Unser Kurs zumindest, ist für heute Südwest. Eine Stunde nach dem Start haben wir die ersten 6 Seemeilen hinter uns. Windstärke und Richtung lassen uns jetzt die Segel setzen. Unsere heutige Etappe beträgt 32 Seemeilen (rund 59 km). Wir haben den gesamten Tag wolkenfreien Himmel. Bei 3 Beaufort Wind und guten 20 °C ist es ausnahmsweise sogar während des Segels T-Shirt-Wetter. Am Ende werden wir zwei Drittel dieser Strecke gesegelt sein.

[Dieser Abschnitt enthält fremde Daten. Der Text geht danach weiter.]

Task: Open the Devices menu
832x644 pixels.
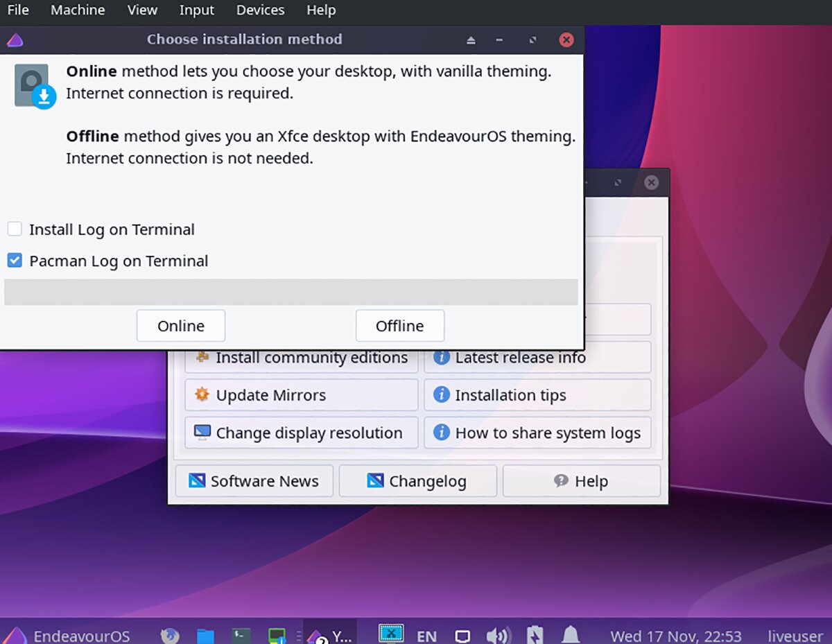Action: point(260,10)
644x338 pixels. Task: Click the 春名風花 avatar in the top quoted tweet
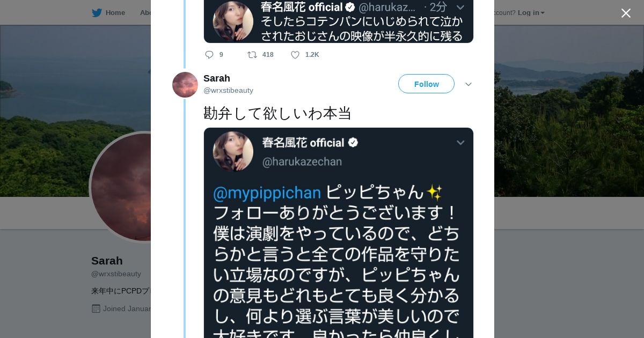(233, 21)
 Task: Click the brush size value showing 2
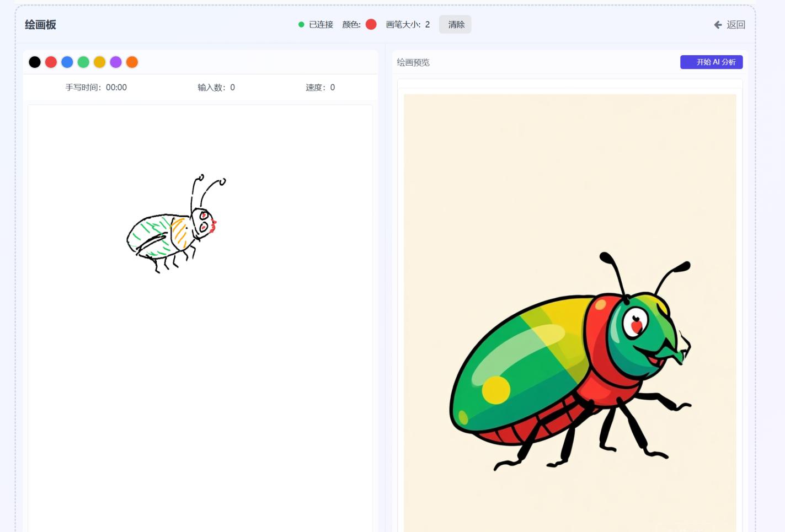(427, 24)
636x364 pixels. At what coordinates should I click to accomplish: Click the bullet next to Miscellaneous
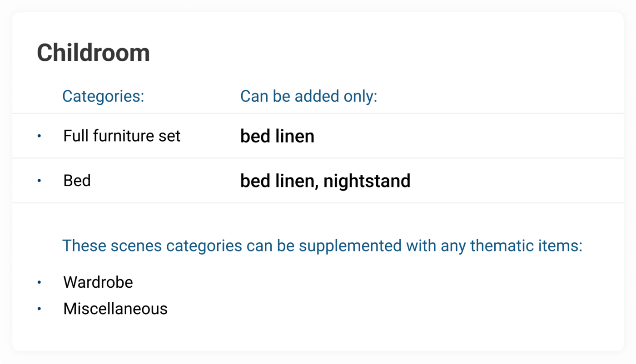[x=39, y=309]
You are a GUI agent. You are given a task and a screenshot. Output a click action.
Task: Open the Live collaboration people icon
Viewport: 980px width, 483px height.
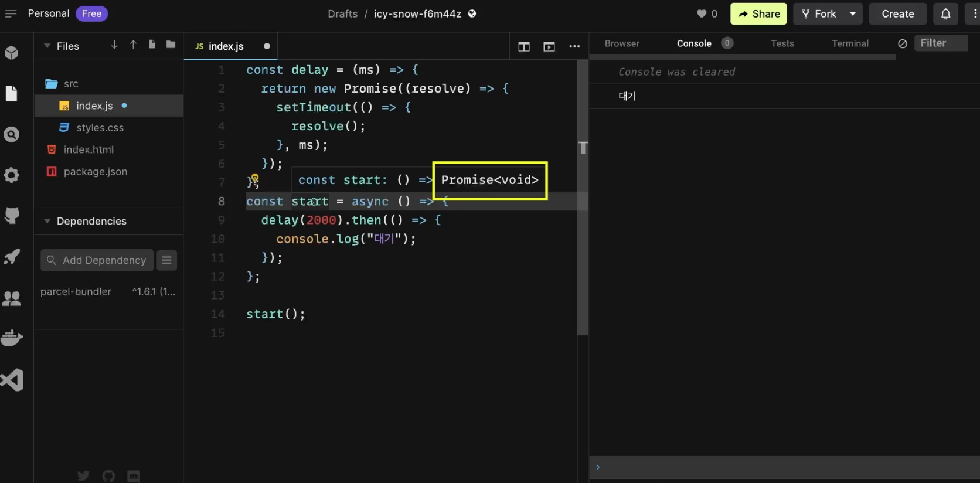tap(11, 298)
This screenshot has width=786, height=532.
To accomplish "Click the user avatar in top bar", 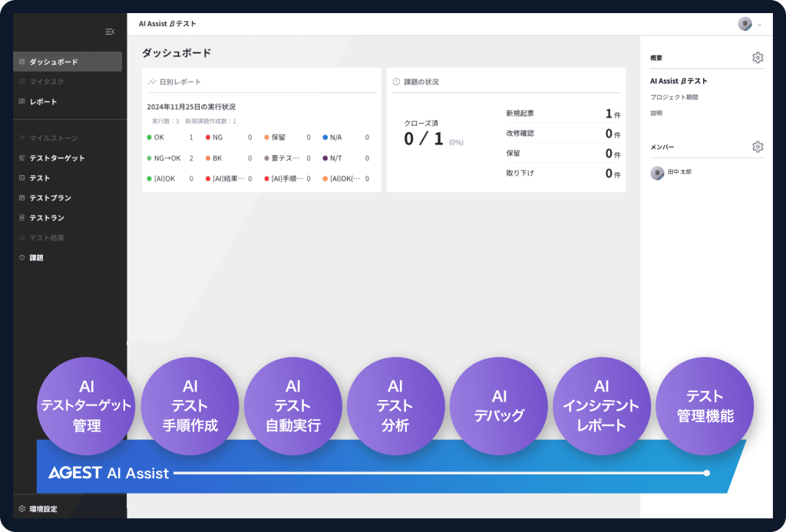I will (745, 24).
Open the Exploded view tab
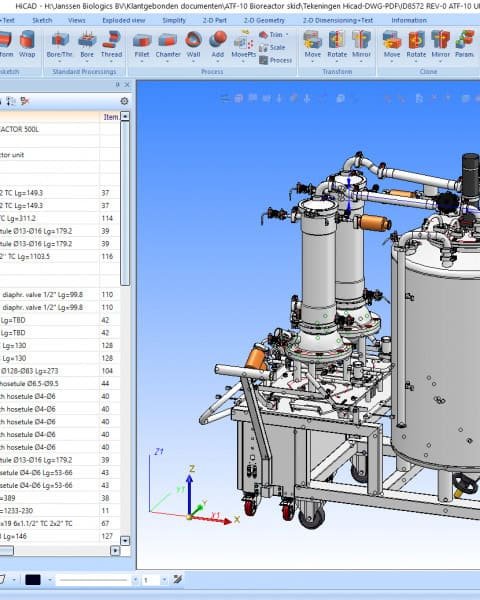 tap(124, 20)
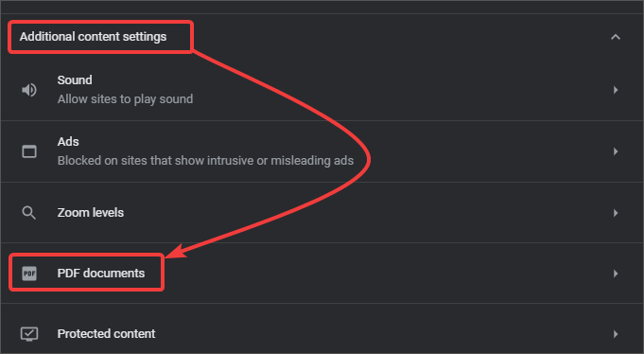
Task: Select the PDF documents label
Action: tap(101, 273)
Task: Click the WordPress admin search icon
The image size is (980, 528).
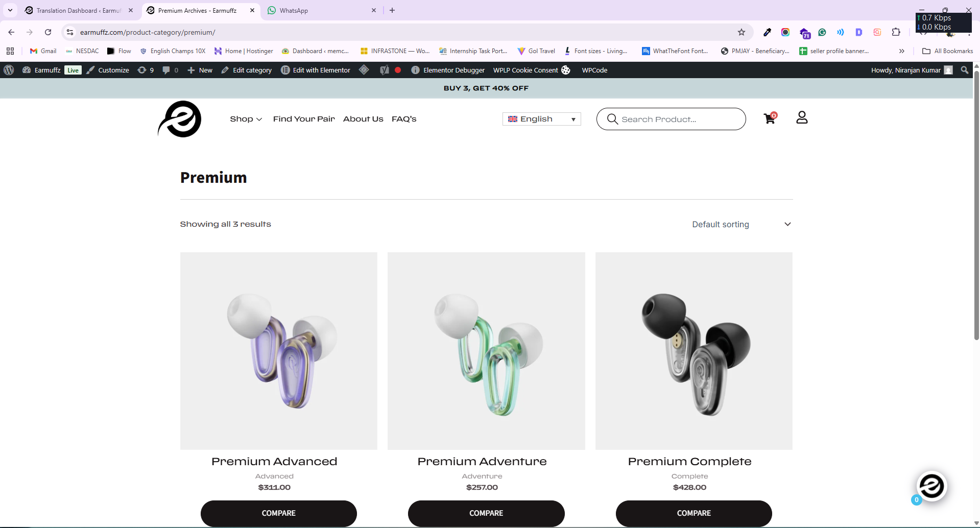Action: tap(964, 70)
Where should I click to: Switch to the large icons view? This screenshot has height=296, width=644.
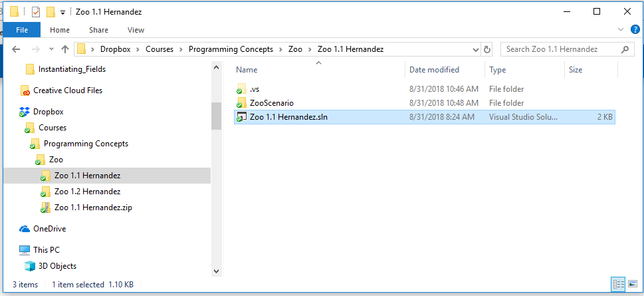coord(633,285)
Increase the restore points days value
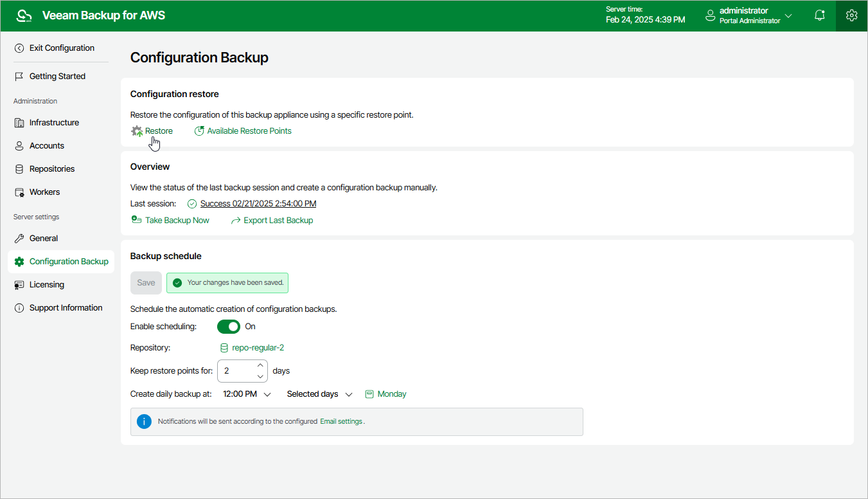 [x=260, y=366]
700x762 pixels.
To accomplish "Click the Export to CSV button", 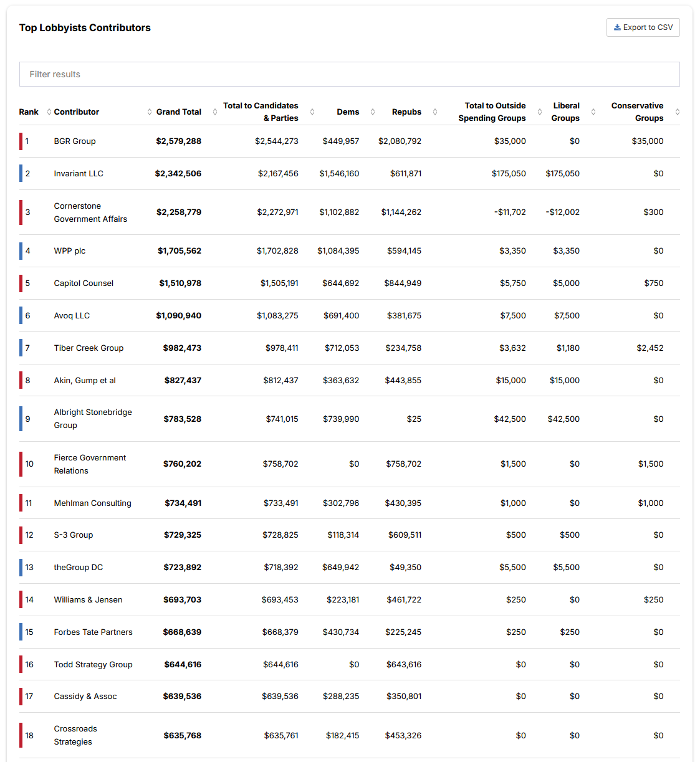I will (643, 27).
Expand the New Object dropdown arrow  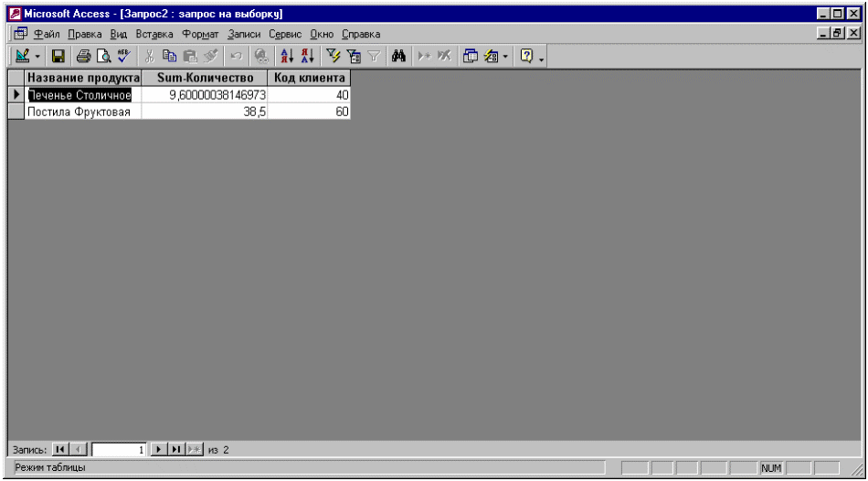click(x=505, y=57)
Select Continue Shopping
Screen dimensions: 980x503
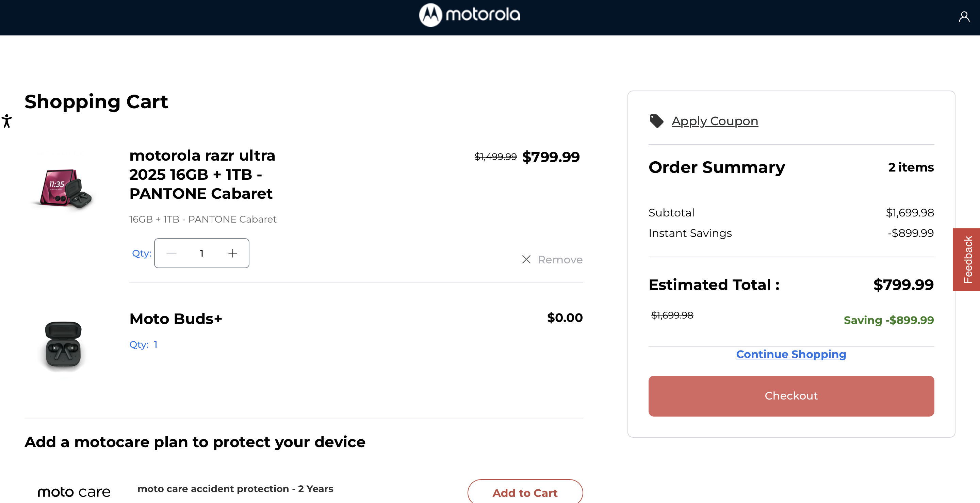(791, 354)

Unterwegs sind uns schon allerhand Kuriositäten auf dem Wasser begegnet. So auch heute. Zunächst hatten Katrin und ich uns gewundert, warum der Segler so dicht an einem Felsen vorbeifuhr. Gleichzeitig fragten wir uns, warum dieser Felsen nicht in unserer Seekarte eingezeichnet war. Da wird man schon etwas unruhig. Eine halbe Minute und hundert Meter später löste sich die ganze Sache dann in Wohlgefallen auf. Der vermeintliche Felsen war ein Schwimmsteg und dieser befand sich im Schlepp des Segelbootes. Da fallen einem gleich die unterschiedlichsten Geschichten zur Entstehung ein. Wie auch immer es war - es bleibt kurios.





Unser heutiges Ziel ist der Hafen Verkan (FIN). Schön und ruhig gelegen, zumindest in der Nachsaison. Aufgrund der vielen Mooringbojen kann man sich aber vorstellen, was hier vermutlich in der Hochsaison los ist.





Was für eine Begrüßung für Menschen mit Schlangenphobie (Katrin). Diese Ringelnatter schwamm kurz nach dem Anlgen an unserem Boot vorbei. Für Katrin definitiv keine Einladung, hier baden zu gehen.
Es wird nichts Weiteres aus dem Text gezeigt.